### WORK TO BE COMPLETED
Each record should be given again exactly, and any picture in it left out.

##### SUPPLIED MATERIAL #####

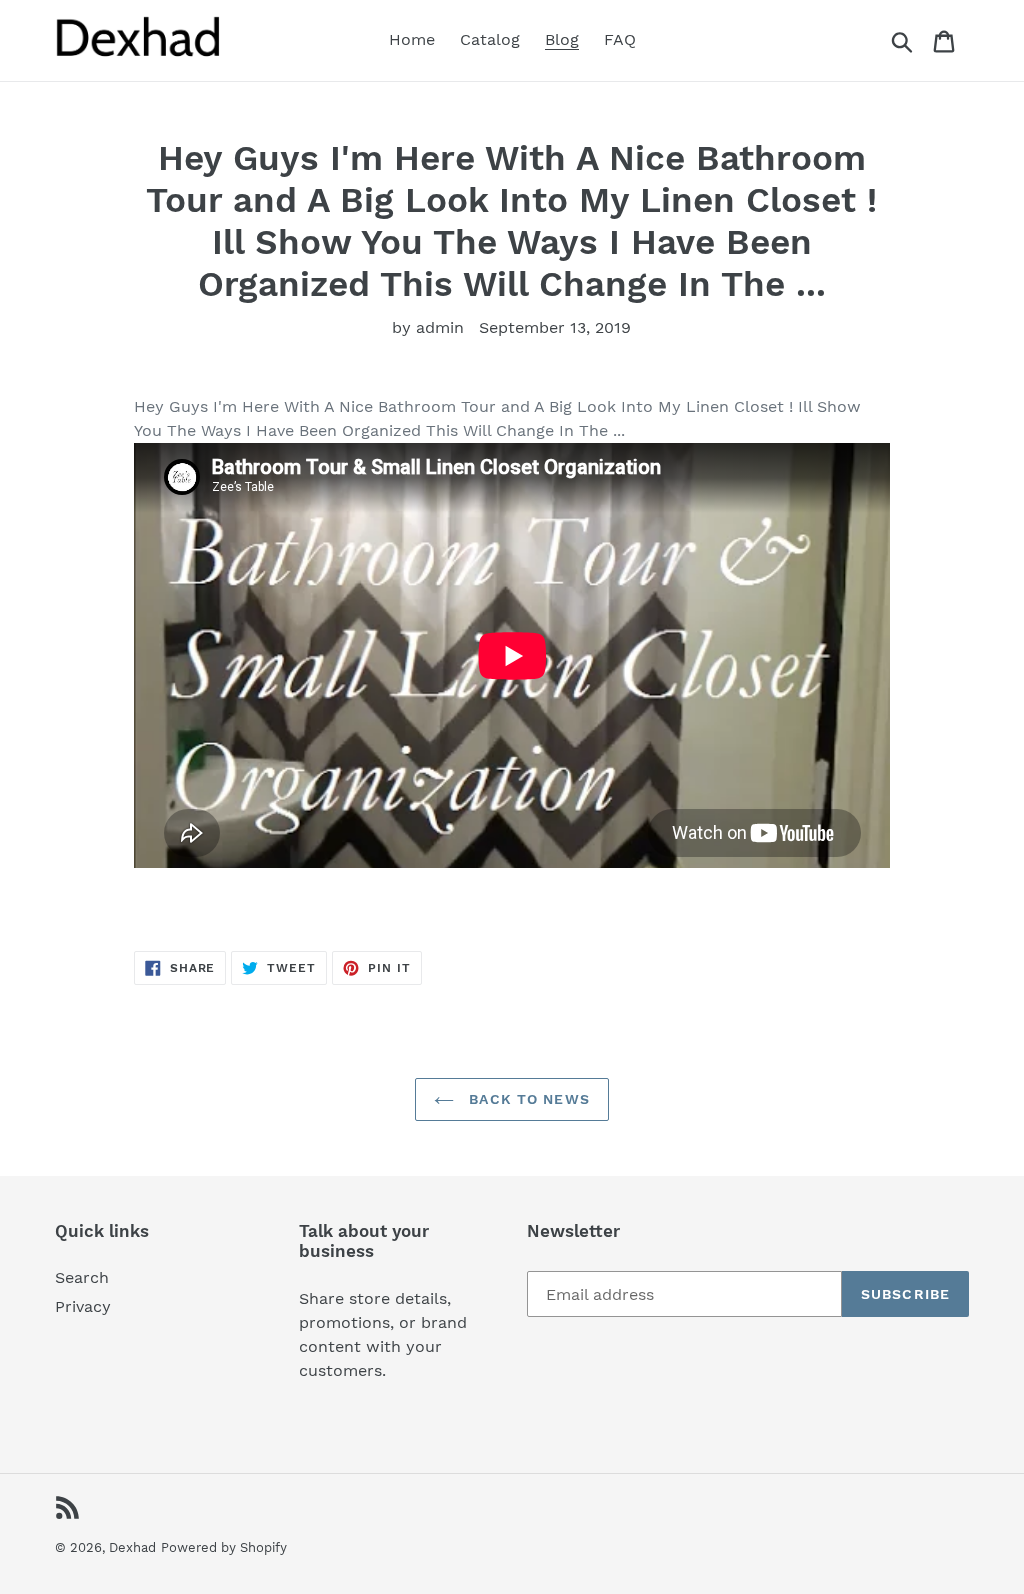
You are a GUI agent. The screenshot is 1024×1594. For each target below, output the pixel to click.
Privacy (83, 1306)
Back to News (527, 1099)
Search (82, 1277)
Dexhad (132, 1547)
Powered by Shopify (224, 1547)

#####

### EXERCISE RESPONSE
You are a GUI agent. The screenshot is 1024×1594. For each target below, output the pixel to click.
Privacy (83, 1306)
Back to News (527, 1099)
Search (82, 1277)
Dexhad (132, 1547)
Powered by Shopify (224, 1547)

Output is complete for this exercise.